## WHAT THE EXERCISE ASKS
Reproduce every one of the following records word for word, without changing anything.

Stored items
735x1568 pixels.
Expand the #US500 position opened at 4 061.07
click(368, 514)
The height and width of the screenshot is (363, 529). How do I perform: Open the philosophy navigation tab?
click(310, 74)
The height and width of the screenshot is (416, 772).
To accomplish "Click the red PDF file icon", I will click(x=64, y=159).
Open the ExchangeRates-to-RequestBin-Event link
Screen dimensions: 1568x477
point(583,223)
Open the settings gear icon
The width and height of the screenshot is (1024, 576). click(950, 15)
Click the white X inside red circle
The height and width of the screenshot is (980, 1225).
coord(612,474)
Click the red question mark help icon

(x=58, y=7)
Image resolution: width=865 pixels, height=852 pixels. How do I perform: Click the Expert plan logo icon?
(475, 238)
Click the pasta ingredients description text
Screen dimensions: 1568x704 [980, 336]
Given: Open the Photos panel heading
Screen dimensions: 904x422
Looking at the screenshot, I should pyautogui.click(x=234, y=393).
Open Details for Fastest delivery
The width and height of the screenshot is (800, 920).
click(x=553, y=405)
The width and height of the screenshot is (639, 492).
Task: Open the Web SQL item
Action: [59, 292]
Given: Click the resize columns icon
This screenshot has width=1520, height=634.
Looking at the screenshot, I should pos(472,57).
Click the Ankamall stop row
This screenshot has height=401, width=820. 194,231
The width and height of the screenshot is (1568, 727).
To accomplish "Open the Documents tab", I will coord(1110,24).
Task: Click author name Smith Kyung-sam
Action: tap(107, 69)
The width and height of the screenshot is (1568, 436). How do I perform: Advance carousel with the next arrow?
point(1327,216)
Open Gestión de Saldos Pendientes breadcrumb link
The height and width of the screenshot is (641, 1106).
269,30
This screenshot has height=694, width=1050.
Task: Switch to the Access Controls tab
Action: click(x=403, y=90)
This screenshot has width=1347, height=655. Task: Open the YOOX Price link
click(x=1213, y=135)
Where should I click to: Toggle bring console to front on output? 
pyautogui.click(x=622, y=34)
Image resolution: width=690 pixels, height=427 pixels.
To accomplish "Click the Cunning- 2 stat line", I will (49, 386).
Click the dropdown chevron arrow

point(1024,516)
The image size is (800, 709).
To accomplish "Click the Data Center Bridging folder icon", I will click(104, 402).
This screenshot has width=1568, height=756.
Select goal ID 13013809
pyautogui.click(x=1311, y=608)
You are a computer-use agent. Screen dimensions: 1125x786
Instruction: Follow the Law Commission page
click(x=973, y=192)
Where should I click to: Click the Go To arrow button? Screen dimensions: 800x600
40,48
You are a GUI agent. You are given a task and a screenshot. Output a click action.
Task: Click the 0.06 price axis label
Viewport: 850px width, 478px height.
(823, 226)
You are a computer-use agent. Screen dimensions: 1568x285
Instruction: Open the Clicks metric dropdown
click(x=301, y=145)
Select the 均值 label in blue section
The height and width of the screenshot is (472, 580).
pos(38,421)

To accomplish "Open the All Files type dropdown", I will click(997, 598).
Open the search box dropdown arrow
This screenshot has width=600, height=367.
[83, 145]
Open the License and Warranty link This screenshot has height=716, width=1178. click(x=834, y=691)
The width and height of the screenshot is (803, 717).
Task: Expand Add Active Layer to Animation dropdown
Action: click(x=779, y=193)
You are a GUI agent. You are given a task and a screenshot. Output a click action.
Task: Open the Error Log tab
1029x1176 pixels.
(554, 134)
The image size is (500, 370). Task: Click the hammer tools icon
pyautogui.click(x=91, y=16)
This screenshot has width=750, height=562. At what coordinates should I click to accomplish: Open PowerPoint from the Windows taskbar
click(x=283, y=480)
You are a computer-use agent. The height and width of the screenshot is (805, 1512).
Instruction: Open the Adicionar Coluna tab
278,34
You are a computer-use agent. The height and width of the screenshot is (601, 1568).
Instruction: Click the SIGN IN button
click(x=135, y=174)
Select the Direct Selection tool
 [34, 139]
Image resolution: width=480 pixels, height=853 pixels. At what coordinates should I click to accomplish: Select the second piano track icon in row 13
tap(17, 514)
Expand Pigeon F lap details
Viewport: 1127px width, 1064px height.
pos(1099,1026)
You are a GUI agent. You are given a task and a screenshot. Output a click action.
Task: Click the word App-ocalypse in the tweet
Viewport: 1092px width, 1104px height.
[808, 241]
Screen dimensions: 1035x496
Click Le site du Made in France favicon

## THE RESULT
735x1568 pixels.
Expand the #US500 position opened at 4 061.07
click(368, 514)
The height and width of the screenshot is (363, 529). How do I perform: Open the philosophy navigation tab?
click(310, 74)
The height and width of the screenshot is (416, 772).
To accomplish "Click the red PDF file icon", I will click(x=64, y=159).
Open the ExchangeRates-to-RequestBin-Event link
Screen dimensions: 1568x477
point(583,223)
Open the settings gear icon
The width and height of the screenshot is (1024, 576). click(950, 15)
Click the white X inside red circle
The height and width of the screenshot is (980, 1225).
coord(612,474)
Click the red question mark help icon

(x=58, y=7)
Image resolution: width=865 pixels, height=852 pixels. How do I perform: Click the Expert plan logo icon?
(475, 238)
Click the pasta ingredients description text
Screen dimensions: 1568x704 [980, 336]
Given: Open the Photos panel heading
Screen dimensions: 904x422
Looking at the screenshot, I should pyautogui.click(x=234, y=393).
Open Details for Fastest delivery
The width and height of the screenshot is (800, 920).
click(x=553, y=405)
The width and height of the screenshot is (639, 492).
Task: Open the Web SQL item
Action: [59, 292]
Given: Click the resize columns icon
This screenshot has width=1520, height=634.
Looking at the screenshot, I should pos(472,57).
Click the Ankamall stop row
This screenshot has height=401, width=820. 194,231
The width and height of the screenshot is (1568, 727).
To accomplish "Open the Documents tab", I will coord(1110,24).
Task: Click author name Smith Kyung-sam
Action: tap(107, 69)
The width and height of the screenshot is (1568, 436). How do I perform: Advance carousel with the next arrow?
point(1327,216)
Open Gestión de Saldos Pendientes breadcrumb link
The height and width of the screenshot is (641, 1106).
269,30
This screenshot has height=694, width=1050.
Task: Switch to the Access Controls tab
Action: click(x=403, y=90)
This screenshot has width=1347, height=655. Task: Open the YOOX Price link
click(x=1213, y=135)
Where should I click to: Toggle bring console to front on output? 
pyautogui.click(x=622, y=34)
Image resolution: width=690 pixels, height=427 pixels.
To accomplish "Click the Cunning- 2 stat line", I will (49, 386).
Click the dropdown chevron arrow

point(1024,516)
The image size is (800, 709).
To accomplish "Click the Data Center Bridging folder icon", I will click(104, 402).
This screenshot has width=1568, height=756.
Select goal ID 13013809
pyautogui.click(x=1311, y=608)
You are a computer-use agent. Screen dimensions: 1125x786
Instruction: Follow the Law Commission page
click(x=973, y=192)
Where should I click to: Click the Go To arrow button? Screen dimensions: 800x600
40,48
You are a GUI agent. You are given a task and a screenshot. Output a click action.
Task: Click the 0.06 price axis label
Viewport: 850px width, 478px height.
(823, 226)
You are a computer-use agent. Screen dimensions: 1568x285
Instruction: Open the Clicks metric dropdown
click(x=301, y=145)
Select the 均值 label in blue section
The height and width of the screenshot is (472, 580).
pos(38,421)

To accomplish "Open the All Files type dropdown", I will click(997, 598).
Open the search box dropdown arrow
This screenshot has width=600, height=367.
[83, 145]
Open the License and Warranty link This screenshot has height=716, width=1178. click(x=834, y=691)
The width and height of the screenshot is (803, 717).
Task: Expand Add Active Layer to Animation dropdown
Action: click(x=779, y=193)
You are a GUI agent. You are given a task and a screenshot. Output a click action.
Task: Open the Error Log tab
1029x1176 pixels.
(554, 134)
The image size is (500, 370). Task: Click the hammer tools icon
pyautogui.click(x=91, y=16)
This screenshot has width=750, height=562. At what coordinates should I click to accomplish: Open PowerPoint from the Windows taskbar
click(x=283, y=480)
You are a computer-use agent. The height and width of the screenshot is (805, 1512).
Instruction: Open the Adicionar Coluna tab
278,34
You are a computer-use agent. The height and width of the screenshot is (601, 1568).
Instruction: Click the SIGN IN button
click(x=135, y=174)
Select the Direct Selection tool
 [34, 139]
Image resolution: width=480 pixels, height=853 pixels. At what coordinates should I click to accomplish: Select the second piano track icon in row 13
tap(17, 514)
Expand Pigeon F lap details
Viewport: 1127px width, 1064px height.
pos(1099,1026)
You are a GUI agent. You are given a task and a screenshot. Output a click action.
Task: Click the word App-ocalypse in the tweet
Viewport: 1092px width, 1104px height.
[808, 241]
Screen dimensions: 1035x496
Click Le site du Made in France favicon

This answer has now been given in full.